Excerto do texto →
▼
A vinte e cinco dias das eleições que ditarão o próximo líder da Casa Branca, a corrida não poderia estar mais renhida. Se tudo corria de feição ao candidato republicano, Donald Trump, após o primeiro debate com o Presidente Joe Biden e a tentativa de assassínio de que foi alvo, a corrente mudou quando Kamala Harris, atual vice-presidente, assumiu a nomeação democrata.
Mas o boost inicial do Partido Democrata, potenciado pela energia da nova candidata e pela Convenção em agosto, já assentou, deixando tudo empatado. É, assim, arriscado fazer uma previsão de quem será o próximo líder da ‘Land of the free’.
Trata-se de uma eleição decisiva e importante, talvez mais do que qualquer outra nas últimas décadas, onde estarão frente-a-frente ideias para os Estados Unidos – e para as suas relações com o mundo – diametralmente opostas. Num momento de fragilidade para a ordem internacional liberal, a posição do seu líder assume uma importância acrescida, e mesmo que continue a ser a principal potência mundial, os Estados Unidos têm o seu poderio seriamente contestado e multipolaridade é cada vez mais uma certeza.
O que dizem as sondagens
As sondagens apontam precisamente para o equilíbrio entre os dois candidatos, principalmente nos estados decisivos, os swing states, que ditarão o vencedor em novembro.
A nível nacional, Harris tem agora números superiores aos de Trump, com uma vantagem que tem variado entre os 2% e os 3%. Uma vantagem, é certo, mas importa não esquecer que Hillary Clinton, candidata democrata em 2016, superava Trump por cerca de 4,5% a esta altura do campeonato. O resultado final todos sabemos. Também Biden, há quatro anos, liderava significativamente as sondagens com 9% de vantagem sobre o adversário, acabando por retirar Trump da Sala Oval por uma margem bem mais pequena. É importante ter estes números em consideração, algo que a equipa de Kamala Harris certamente saberá.
No que diz respeito aos swing states, Boyd Wagner, presidente da Euronews Polls Centre e ex-estratega de comunicação política nos Estados Unidos, fornece informação detalhada: «Atualmente, a Pensilvânia apresenta sondagens muito perto do empate, com muitas sondagens a intercalarem entre uma vantagem de Trump e uma vantagem de Harris. Usando os modelos de sondagem agregados, Trump tem no momento uma fração de 1% de vantagem sobre Harris».
Na Geórgia, um Estado que era tendencialmente republicano até à eleição de 2020, Wagner diz que «Trump tem 1 a 2 pontos de vantagem sobre Harris». Situação que é semelhante no Arizona.
Por fim, o último Estado mencionado na análise do perito americano é a Carolina do Norte: «A Carolina do Norte é o único Estado que Trump venceu em 2020 onde há uma possibilidade para a campanha de Harris em 2024. Segundo os modelos de média de sondagens, Trump detém uma liderança estreita de menos de um ponto percentual, ainda que o Estado tenha regularmente regressado a Trump nas semanas recentes».
▲
Informação fornecida →
▼
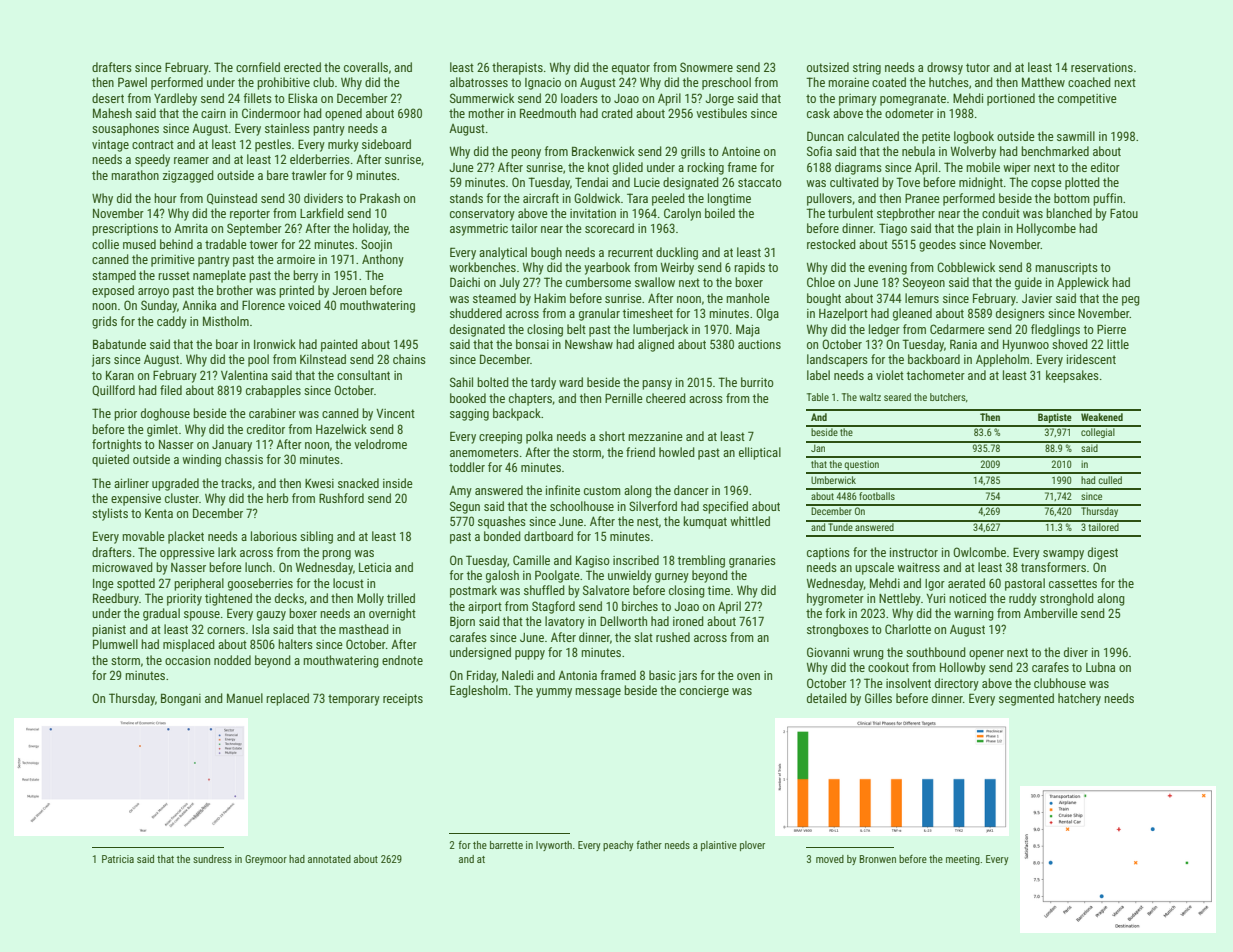 The width and height of the screenshot is (1233, 952). I want to click on whittled, so click(750, 521).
▲
Tarefas propostas →
**A)** De acordo com o excerto sobre as eleições norte-americanas, qual era a vantagem aproximada de Hillary Clinton sobre Trump nas sondagens nacionais, nesta mesma fase, em 2016?
**B)** No excerto sobre as eleições norte-americanas, substitua "Geórgia" por "Pensilvânia" no trecho que vai de "Na Geórgia, um" a "semelhante no Arizona." e apresente o trecho assim alterado.

Lista de soluções →
**A)** Cerca de 4,5%.

**B)**
Na Pensilvânia, um Estado que era tendencialmente republicano até à eleição de 2020, Wagner diz que «Trump tem 1 a 2 pontos de vantagem sobre Harris». Situação que é semelhante no Arizona.